A Neglected Piece of Me

Not many people know this about me, but one of my favorite books is 'The Art of War' by the ancient Chinese General Sun Tzu.  Every once and a while, I listen to this classic on audio while doing work, and sometimes, it causes me to ponder different things about my life. Tonight, what I take to ponder from The Art of War is a commonly added side note from the philosopher Tu Mu that implies there are five types of men in this world:

The employer, the brave man, the wise man, the stupid man and the covetous man.

These five types of men are very simply defined in that the wise man delights in establishing his merit, the brave man loves to show his courage in action, the covetous man is relatively quick at seizing advantages, the stupid man fears nothing, and the skillful employer knows how to utilize all of these men effectively.

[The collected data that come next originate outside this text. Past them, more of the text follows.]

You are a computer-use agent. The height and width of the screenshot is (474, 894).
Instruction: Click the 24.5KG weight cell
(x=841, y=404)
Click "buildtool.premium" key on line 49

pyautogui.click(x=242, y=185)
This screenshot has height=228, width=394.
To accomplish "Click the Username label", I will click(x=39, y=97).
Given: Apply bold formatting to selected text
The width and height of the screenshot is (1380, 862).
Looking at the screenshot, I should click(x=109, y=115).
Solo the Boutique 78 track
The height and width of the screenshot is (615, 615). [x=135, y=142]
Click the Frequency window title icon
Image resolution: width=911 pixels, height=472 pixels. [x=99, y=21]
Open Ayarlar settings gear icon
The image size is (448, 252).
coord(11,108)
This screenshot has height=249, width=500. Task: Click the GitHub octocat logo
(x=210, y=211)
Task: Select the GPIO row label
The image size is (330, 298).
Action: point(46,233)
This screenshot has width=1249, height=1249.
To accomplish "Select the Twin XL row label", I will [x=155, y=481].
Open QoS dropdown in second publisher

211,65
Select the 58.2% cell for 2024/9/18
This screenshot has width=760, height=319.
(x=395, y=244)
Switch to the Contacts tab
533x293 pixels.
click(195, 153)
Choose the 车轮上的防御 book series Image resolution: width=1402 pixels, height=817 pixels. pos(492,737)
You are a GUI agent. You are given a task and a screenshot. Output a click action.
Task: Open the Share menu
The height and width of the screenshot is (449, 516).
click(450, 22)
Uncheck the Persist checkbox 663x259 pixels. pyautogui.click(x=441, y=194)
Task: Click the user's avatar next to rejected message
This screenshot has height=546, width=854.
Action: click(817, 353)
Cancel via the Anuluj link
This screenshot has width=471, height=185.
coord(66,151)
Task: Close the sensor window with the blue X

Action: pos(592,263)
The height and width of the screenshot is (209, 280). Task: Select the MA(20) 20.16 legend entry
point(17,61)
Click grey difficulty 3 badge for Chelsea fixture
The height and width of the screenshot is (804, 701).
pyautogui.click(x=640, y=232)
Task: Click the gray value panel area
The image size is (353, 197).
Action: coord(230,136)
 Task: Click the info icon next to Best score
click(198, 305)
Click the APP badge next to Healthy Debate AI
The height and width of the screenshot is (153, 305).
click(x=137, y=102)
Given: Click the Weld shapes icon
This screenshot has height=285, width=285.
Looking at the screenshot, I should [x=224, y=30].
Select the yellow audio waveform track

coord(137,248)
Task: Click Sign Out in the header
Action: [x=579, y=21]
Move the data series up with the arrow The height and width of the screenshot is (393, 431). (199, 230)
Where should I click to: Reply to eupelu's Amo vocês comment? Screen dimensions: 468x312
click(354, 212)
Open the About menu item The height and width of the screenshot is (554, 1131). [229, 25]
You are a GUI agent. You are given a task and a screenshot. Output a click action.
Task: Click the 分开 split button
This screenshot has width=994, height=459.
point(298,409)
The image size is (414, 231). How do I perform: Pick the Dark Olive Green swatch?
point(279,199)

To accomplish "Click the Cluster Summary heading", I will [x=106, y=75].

At different points in my life, I believe I have taken on the roles of each of these men.  I have been brave, I have been wise, I have been stupid, and I have even been an employer. However, tonight I wonder about the covetous man. Knowing I have a birthday with a zero in it next year, I look back on my life and I look at my present lifestyle. I look at where my bank account and investments are and where I really want them to be.  I look at my successes, failures and foreseeable prospects. I also look at (for better or worse) the lives, lifestyles and prospects of the people I regularly see and deal with; and I wonder...

Should I be doing more to nurture the covetous man in me?

I know, covetous is such a dirty word in the Western world. However, when having conversations with some of my Chinese friends on the topic of growing up, I am occasionally struck as to how little emphasis was put on monetary success and seizing advantages in my upbringing by comparison. It's as if there was one set of tools in my my mind that was neglected and left unsharpened until noticed in adulthood. Of course, anything along the lines of behaving selfish or covetous is considered a sin in a white middle-class Judeo-Christian environment... but those teachings also profess that no man is without sin and to deny a part of ones self is to effectively deny the whole.

Is either perspective really so black and white?

What do you think?
Does someone need to be really "covetous" sometimes to excel in this world?

...and how does one go about honing their "covetousness"?